**BRIEF:**
All lines from the one with "Toggle fullscreen mode" to the end of the material, both included, are to be written out exactly and without anything else.

'''

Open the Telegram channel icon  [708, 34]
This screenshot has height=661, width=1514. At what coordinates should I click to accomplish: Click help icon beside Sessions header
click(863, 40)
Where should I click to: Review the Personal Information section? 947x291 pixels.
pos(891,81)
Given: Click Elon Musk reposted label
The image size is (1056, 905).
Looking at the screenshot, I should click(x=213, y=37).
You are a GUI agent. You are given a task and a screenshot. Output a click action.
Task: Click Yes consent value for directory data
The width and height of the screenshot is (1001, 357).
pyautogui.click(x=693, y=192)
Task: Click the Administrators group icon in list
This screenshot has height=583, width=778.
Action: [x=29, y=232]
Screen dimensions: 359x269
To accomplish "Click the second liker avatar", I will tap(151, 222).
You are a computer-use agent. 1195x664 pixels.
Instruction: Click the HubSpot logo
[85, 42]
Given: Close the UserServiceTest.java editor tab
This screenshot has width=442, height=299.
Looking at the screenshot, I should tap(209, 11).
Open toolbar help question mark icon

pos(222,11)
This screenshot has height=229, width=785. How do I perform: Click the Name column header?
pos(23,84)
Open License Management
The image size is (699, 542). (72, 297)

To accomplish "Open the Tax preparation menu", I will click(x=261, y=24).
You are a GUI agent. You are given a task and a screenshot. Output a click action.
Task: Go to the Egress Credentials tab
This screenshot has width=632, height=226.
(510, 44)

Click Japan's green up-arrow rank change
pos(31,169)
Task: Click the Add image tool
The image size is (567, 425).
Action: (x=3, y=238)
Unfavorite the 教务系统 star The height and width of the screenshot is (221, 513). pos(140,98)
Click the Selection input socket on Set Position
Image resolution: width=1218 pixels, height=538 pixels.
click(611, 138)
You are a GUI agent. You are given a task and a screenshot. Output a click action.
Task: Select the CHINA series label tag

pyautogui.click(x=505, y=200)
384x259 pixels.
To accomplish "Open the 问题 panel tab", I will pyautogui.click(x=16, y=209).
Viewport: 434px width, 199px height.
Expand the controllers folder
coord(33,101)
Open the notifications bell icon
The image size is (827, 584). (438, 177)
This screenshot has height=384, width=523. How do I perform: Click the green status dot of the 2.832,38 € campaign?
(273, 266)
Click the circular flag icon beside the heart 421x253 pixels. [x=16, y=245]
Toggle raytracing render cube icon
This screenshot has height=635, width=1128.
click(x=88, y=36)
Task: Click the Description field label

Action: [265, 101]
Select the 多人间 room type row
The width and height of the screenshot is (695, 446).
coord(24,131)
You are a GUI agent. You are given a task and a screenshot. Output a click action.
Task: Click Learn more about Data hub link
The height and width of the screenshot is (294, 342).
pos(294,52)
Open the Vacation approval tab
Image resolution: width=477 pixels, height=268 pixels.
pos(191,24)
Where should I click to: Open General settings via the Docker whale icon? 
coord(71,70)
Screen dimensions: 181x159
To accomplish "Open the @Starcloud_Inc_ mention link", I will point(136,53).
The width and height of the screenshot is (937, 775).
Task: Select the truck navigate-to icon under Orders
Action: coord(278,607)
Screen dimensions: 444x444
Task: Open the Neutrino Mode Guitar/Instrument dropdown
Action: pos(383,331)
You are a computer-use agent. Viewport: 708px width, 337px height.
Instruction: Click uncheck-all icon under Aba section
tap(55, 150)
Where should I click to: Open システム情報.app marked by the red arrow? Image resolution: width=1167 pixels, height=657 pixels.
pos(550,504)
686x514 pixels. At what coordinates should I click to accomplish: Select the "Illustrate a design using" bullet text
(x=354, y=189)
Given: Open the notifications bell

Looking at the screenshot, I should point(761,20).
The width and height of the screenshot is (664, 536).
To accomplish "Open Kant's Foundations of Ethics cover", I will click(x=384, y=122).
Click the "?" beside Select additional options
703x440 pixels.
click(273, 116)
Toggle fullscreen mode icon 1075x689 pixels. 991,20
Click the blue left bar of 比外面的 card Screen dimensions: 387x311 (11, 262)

'''

**RESULT FOR THIS TASK:**
Toggle fullscreen mode icon 1075x689 pixels. 991,20
Click the blue left bar of 比外面的 card Screen dimensions: 387x311 (11, 262)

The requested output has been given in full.